Notes on the Jesup Expedition

The Jesup North Pacific Expedition (1897–1902) was conceived and directed by Franz Boas, the founder of American anthropology. The expedition aimed to investigate the links between the people and cultures of the Pacific Northwest Coast of North America and the eastern Coast of Siberia. Boas was also concerned about documenting cultures that he and many other anthropologists feared would soon be lost to colonialism and acculturation.

“The people who worked on the Siberian side were a colorful lot,” says curator Laurel Kendall, who oversees the Museum's Asian Ethnographic Collection. Berthold Laufer, the first researcher sent out, was a German academic who had mastered a number of languages, but was new to fieldwork. Waldemar Jochelson and Waldemar Bogoras were Russian revolutionaries and intellectuals who had been exiled to Siberia, and Jochelson’s wife, Dina Jochelson-Brodskaya, was a medical scholar who accompanied her husband to the field. She was responsible for collecting data and capturing photographs that documented the cultures of the region’s Koryak, Yukhagir, and Sakha peoples.

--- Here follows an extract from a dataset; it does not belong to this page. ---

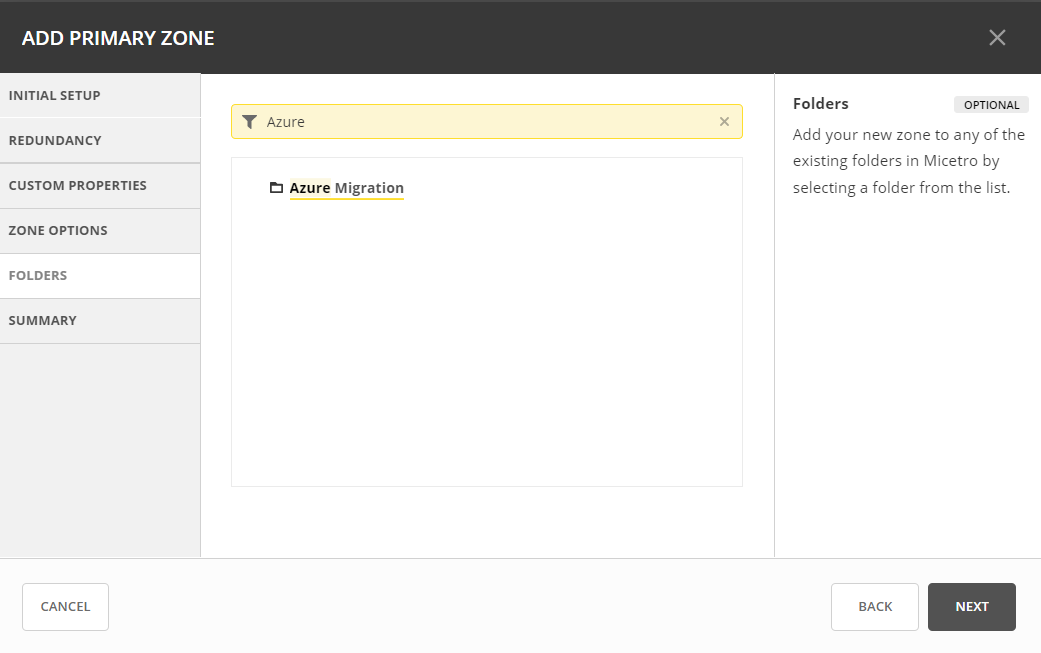Open the Redundancy step
The image size is (1041, 653).
(100, 141)
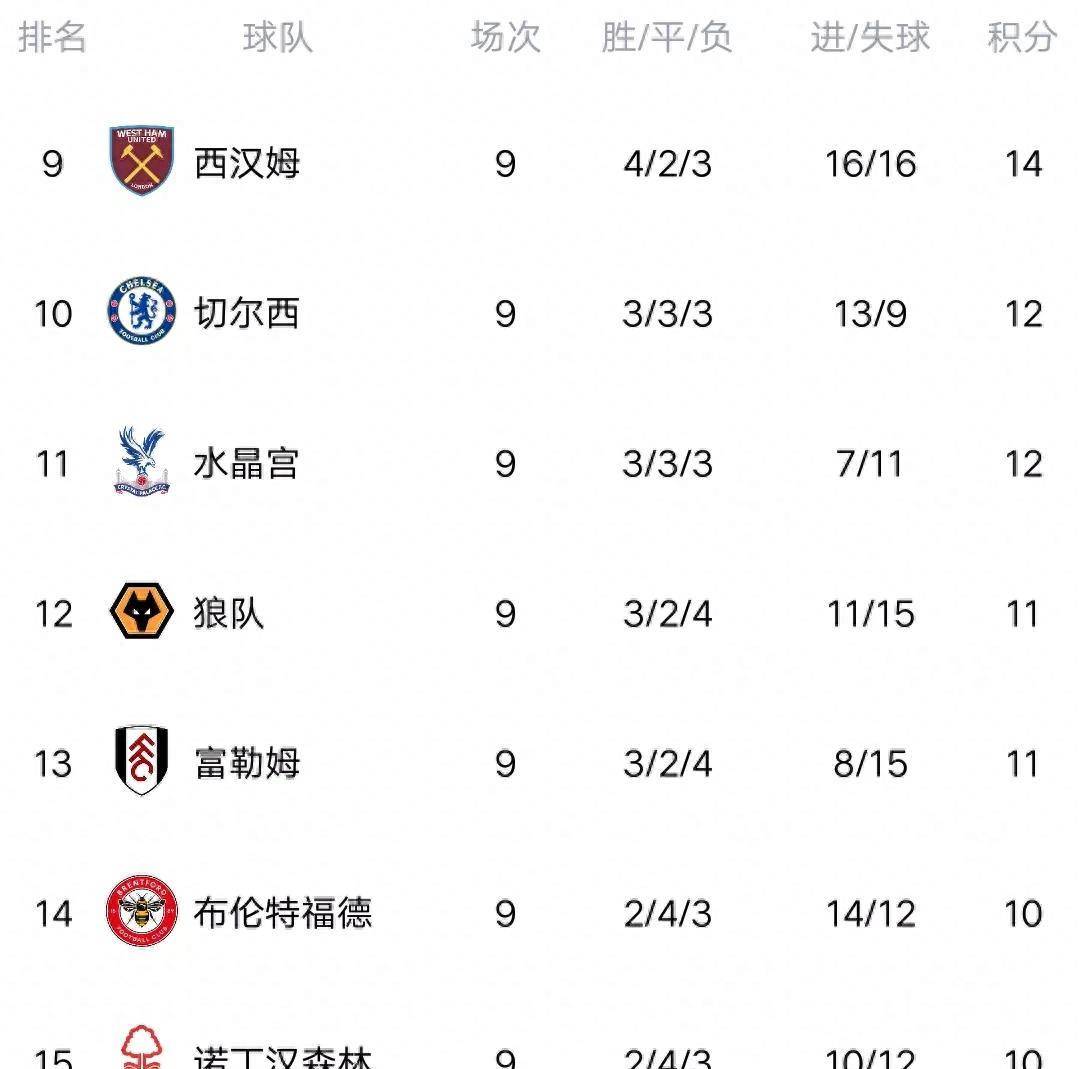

In addition to taking pictures, the expedition team observed social practices, made wax-cylinder recordings of folktales and songs, gathered word lists from the languages they encountered, and collected artifacts. Because many northern peoples had been decimated by disease and were under pressure to assimilate to societies, members of the expedition also believed that they were making a final record of vanishing cultures.

Ultimately, the expedition yielded some 3,000 images and more than 11,000 objects—many of which are now available for scholars and the general public to access online. “This is a part of the human story,” says Kendall. “These were people who left descendants, and this is their heritage. They have been asking, as people ask everywhere, ‘Who are we? Where did we come from?’ And the material in this collection is an important part of that story.”